My First Ballet
I believe in experiencing everything once, apart from potholing, canoeing, murder and seeing Bruce Springsteen. So I went to my first ballet last night at the Royal Albert Hall: Swan Lake performed by the English National Ballet in the Round. Clearly I have nothing to compare it to, as I’ve only seen ballet in films that have a scene at the ballet, but it was pretty amazing. I feel the same way I felt after visiting Wimbledon for the first time last year and seeing my first live tennis match. Now, some of you will know all about ballet, so bear with me and my initial thoughts:
The men have incredibly shapely bottoms, which are in unforgiving tights and thus on proud display at all times.
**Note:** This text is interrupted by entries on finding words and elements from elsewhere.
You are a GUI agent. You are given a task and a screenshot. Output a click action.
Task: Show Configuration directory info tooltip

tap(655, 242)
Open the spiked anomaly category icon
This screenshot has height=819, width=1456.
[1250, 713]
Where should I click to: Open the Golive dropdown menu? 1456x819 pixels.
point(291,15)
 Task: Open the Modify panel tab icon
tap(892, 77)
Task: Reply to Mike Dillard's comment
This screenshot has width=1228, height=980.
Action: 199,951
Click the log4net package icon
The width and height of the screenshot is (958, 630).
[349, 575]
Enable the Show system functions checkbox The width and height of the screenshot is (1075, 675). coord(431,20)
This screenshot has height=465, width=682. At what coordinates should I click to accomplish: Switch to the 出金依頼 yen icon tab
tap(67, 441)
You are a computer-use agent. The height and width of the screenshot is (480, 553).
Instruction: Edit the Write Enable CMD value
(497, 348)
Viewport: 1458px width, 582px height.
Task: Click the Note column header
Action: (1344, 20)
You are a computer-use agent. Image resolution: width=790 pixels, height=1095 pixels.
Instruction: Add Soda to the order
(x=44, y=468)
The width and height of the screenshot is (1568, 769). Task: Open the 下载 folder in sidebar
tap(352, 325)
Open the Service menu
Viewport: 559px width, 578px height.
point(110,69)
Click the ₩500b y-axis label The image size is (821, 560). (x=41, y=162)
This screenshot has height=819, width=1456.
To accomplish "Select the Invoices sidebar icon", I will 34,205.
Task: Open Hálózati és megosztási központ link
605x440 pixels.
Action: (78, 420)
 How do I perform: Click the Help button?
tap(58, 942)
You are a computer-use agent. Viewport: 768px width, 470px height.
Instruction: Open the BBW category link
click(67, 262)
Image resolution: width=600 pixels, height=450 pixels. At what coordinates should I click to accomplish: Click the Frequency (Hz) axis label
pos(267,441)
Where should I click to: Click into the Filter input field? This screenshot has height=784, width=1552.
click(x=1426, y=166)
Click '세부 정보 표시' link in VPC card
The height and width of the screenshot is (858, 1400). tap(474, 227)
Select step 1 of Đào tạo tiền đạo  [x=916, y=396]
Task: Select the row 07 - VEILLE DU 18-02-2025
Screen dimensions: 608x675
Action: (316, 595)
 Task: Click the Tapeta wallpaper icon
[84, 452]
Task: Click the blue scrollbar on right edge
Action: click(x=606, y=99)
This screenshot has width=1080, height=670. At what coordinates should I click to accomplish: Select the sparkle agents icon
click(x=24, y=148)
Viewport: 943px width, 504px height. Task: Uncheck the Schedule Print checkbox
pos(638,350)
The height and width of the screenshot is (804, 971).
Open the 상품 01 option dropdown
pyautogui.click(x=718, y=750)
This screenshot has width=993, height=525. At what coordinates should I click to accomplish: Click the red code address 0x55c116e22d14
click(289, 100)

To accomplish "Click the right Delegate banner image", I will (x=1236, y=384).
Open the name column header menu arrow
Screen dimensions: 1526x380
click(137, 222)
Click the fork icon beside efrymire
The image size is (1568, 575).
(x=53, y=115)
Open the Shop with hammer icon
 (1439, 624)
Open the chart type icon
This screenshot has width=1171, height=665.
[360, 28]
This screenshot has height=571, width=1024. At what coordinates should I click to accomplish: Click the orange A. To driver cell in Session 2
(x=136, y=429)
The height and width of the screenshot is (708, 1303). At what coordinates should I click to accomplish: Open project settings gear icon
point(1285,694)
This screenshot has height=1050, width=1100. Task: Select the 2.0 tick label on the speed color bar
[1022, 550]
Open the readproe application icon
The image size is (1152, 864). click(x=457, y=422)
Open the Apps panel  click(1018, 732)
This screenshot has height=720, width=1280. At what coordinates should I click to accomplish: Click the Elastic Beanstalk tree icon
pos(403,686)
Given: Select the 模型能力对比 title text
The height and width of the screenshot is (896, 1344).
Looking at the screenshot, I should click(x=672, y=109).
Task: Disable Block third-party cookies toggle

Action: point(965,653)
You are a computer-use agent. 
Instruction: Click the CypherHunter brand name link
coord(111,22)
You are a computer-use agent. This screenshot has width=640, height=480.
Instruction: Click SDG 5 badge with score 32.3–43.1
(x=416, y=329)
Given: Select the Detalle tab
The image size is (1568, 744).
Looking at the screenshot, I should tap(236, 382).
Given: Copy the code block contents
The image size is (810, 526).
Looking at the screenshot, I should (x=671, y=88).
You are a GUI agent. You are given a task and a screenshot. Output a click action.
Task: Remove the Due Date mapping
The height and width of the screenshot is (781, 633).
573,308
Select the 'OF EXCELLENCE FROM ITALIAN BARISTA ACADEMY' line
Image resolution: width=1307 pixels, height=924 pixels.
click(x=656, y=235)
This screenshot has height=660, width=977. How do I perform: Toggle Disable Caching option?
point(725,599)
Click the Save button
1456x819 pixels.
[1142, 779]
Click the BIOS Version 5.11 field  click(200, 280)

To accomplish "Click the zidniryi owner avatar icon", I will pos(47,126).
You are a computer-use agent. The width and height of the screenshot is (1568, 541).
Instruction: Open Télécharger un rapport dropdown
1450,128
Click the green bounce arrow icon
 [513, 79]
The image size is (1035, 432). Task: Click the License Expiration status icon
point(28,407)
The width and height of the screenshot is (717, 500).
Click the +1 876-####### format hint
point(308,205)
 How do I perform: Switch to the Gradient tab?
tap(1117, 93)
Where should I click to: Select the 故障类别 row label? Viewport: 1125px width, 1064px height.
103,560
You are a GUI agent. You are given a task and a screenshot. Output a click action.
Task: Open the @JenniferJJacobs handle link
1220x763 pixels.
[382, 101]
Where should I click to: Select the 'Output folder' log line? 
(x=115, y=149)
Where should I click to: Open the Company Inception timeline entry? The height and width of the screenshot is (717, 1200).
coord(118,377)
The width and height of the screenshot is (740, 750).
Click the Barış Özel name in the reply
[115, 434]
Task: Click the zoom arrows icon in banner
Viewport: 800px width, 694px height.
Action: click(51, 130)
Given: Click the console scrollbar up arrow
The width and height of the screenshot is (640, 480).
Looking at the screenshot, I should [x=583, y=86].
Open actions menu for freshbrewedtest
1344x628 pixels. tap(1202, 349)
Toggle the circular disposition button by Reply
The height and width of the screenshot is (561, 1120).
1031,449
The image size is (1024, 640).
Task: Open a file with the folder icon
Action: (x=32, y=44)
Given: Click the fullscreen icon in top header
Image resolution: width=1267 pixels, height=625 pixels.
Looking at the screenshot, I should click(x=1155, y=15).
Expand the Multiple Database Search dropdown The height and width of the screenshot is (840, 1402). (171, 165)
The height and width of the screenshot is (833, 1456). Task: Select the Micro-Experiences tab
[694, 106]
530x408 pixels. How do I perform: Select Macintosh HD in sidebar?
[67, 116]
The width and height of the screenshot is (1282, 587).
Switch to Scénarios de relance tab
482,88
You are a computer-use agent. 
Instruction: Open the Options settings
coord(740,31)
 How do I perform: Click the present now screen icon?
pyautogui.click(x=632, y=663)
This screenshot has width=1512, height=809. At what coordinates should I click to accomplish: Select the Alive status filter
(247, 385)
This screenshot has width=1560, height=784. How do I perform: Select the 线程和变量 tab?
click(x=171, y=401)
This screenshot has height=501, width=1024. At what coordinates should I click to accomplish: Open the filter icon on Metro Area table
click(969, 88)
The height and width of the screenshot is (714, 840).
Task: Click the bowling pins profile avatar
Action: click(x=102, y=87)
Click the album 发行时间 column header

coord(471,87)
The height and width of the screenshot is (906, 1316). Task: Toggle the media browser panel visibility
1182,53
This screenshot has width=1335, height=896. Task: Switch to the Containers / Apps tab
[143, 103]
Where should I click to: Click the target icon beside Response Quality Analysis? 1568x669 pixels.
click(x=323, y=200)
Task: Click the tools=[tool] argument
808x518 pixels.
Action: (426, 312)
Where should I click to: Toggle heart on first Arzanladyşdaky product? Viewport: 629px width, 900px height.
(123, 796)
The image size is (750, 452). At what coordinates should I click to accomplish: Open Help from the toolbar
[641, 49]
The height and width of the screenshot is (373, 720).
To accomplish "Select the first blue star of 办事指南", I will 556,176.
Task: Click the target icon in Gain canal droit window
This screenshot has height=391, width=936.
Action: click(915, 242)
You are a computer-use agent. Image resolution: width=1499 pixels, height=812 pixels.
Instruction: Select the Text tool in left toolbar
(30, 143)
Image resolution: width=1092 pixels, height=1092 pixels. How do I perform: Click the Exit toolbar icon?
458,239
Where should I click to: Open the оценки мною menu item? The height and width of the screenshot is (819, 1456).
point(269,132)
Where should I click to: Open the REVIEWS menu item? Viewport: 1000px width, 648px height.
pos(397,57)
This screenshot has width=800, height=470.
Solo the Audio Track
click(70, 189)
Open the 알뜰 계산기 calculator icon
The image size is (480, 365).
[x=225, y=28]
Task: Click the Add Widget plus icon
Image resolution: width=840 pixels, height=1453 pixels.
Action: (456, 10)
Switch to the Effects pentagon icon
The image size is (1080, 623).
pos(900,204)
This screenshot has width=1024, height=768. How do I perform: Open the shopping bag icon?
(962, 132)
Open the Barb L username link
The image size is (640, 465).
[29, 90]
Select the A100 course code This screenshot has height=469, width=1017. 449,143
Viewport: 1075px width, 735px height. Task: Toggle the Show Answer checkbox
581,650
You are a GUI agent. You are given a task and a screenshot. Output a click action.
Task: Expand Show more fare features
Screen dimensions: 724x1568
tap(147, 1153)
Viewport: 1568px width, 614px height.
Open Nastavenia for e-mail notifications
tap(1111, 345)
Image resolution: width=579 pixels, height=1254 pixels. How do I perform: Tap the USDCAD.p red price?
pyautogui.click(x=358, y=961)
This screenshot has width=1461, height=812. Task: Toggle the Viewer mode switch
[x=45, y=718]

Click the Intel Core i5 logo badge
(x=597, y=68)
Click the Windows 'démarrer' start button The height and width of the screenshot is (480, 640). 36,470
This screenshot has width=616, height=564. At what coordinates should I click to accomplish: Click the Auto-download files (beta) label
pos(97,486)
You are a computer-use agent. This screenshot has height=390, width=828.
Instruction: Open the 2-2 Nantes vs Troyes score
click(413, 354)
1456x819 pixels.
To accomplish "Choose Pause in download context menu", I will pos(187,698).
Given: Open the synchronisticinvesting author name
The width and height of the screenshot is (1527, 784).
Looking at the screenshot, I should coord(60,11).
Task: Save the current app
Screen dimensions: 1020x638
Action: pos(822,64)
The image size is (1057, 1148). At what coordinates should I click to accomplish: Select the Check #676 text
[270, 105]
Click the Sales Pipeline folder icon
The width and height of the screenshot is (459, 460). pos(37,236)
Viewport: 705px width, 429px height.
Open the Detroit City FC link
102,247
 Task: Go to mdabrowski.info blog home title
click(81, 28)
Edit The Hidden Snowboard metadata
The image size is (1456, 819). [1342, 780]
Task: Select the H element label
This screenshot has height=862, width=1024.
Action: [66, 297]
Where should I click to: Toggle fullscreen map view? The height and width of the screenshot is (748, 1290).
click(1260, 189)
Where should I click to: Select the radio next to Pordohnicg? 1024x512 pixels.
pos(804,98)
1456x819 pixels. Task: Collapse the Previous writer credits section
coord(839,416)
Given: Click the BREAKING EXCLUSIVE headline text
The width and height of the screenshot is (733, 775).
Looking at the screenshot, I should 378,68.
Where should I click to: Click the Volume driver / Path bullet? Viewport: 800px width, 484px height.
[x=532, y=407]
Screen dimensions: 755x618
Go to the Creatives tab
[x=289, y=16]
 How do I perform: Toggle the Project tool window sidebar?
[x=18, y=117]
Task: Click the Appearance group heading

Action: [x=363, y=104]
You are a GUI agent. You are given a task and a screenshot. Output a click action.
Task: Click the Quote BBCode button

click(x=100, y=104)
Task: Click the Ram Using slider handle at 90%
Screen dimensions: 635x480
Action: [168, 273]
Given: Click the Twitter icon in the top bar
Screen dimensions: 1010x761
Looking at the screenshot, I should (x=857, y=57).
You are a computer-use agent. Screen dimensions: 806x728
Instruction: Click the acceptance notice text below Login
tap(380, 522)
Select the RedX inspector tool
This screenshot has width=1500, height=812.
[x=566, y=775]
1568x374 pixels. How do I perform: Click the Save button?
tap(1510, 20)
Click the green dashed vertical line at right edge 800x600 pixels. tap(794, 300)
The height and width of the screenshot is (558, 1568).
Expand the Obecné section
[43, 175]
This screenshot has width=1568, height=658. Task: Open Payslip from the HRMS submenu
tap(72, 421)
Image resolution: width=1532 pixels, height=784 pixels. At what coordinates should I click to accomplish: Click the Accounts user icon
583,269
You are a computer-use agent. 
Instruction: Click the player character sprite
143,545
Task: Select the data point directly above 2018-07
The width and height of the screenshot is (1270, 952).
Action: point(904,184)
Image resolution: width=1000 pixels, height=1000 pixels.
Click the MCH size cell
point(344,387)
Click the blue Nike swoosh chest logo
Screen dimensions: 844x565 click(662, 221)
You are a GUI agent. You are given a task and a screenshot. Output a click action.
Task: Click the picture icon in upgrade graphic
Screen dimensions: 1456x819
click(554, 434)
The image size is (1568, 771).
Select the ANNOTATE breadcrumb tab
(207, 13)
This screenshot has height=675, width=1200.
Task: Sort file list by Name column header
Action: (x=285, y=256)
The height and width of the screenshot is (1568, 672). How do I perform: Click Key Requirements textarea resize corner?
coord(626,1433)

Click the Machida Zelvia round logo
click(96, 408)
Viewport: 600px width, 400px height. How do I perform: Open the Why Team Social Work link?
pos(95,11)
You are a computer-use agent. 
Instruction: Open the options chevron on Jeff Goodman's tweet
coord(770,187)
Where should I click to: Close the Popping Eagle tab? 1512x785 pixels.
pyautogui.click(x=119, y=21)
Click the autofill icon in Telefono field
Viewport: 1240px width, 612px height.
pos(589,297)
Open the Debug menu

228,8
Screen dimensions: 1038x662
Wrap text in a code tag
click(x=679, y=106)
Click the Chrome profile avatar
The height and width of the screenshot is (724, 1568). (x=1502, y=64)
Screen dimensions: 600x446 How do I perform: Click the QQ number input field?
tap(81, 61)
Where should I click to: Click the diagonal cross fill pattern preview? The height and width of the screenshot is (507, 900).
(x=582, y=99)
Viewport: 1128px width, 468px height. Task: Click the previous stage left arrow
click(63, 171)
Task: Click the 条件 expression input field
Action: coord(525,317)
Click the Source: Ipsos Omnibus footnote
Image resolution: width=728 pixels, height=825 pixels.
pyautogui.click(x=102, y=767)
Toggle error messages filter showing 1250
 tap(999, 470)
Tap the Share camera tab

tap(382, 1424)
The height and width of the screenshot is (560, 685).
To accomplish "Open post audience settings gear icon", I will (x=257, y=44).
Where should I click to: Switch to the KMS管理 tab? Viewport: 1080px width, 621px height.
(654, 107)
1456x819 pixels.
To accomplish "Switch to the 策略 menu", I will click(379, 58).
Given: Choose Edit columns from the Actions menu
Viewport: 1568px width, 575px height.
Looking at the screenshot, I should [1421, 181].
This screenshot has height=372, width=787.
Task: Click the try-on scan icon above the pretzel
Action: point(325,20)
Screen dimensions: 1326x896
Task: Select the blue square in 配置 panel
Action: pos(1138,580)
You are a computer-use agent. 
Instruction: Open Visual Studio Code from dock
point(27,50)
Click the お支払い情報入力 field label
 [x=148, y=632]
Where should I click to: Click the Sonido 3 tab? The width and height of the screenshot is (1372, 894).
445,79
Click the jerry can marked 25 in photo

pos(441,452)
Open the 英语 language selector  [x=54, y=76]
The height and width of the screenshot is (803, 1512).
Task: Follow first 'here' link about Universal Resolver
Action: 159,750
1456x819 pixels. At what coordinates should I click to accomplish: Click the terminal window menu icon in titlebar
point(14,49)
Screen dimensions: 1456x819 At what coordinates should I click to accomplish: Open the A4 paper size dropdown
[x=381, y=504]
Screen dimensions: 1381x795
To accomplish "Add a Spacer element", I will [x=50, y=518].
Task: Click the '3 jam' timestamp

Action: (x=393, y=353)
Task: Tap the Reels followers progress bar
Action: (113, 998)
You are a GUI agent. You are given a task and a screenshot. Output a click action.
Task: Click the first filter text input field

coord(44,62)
You could crack walnuts with these bottoms, which is presumably why there is a famous ballet just about that. The women are almost anorexically thin, except I suspect they haven’t got any disorders at all, as they are strong as lady oxen, and walk about most of the time on their tiptoes, which must take superhuman strength. Just as I love going to see stage musicals to admire the dancing, with a ballet there is hardly anything else to admire - just the dancing. And it is a sight to behold. In the round, which is now 100 per cent of my ballet experiences, you get a lot more dancers for your money. There were 69 on stage at one point, and in the Lakeside scenes, there were 60 swan-maidens. Captivating. I would imagine you only get about 20 on a normal theatre stage. When you’ve seen Swan Lake in the round, it’s difficult to imagine seeing it any other way, so fully do the dancers (mostly Russian, Estonian, Lithuanian and Latvian, with a few token Brits) use the space.
I loved the sound of it. And not just the beautiful music of the Orchestra Of The English National Ballet (amazing how many of the hits I knew, but didn’t know I knew, if you see what I mean) - I loved the sound of the feet on the floor. You never hear this in films. It’s so percussive when the swan-maidens tiptoe around en masse. The audience clapped at the end of each individual dance, but by the time of Act III, which takes place at the Great Hall of the Castle, a formal celebration that involves “impressive displays of national dances” (mainly East European, I surmised), the applause got more spirited. I even heard a man shout, “Bravo!” and another man shout, “More!” (which was nice, but pointless, as I imagine the dancers have to stop when the bit is finished, and can’t just keep dancing). Come the climax, back at the Lake, the Albert Hall was tumultuous with appreciation, which was great in the sweaty circumstances. (No air con in there.) My favourite part was when they first created the Lake, by filling the round with dry ice and then lighting it in such a way that it looked like a mystical body of water, which was disturbed by Rothbart, the evil “half-man, half-bird”, running around. Fantastic. You’d think this stuff was invented by Stadium Rock (1965-1993). It wasn’t.
So, all in all, a tremendous experience. (We even got found a parking meter, and didn’t have to use the car park.) The ballet lasted almost three hours, with two intervals. To be frank, there’s not enough story to merit that running time, and a lot of the dancing is repetitive (mainly tiptoeing and leaping in the air and holding people up in the air), but the overall spectacle puts such quibbles in the shade.
If you are silly enough to think that ballet audiences are a cut above, I saw at least two audience members with their phones on, and one woman was actually texting while Odette returned to her companions and Siegfried came to beg her forgiveness. Idiot.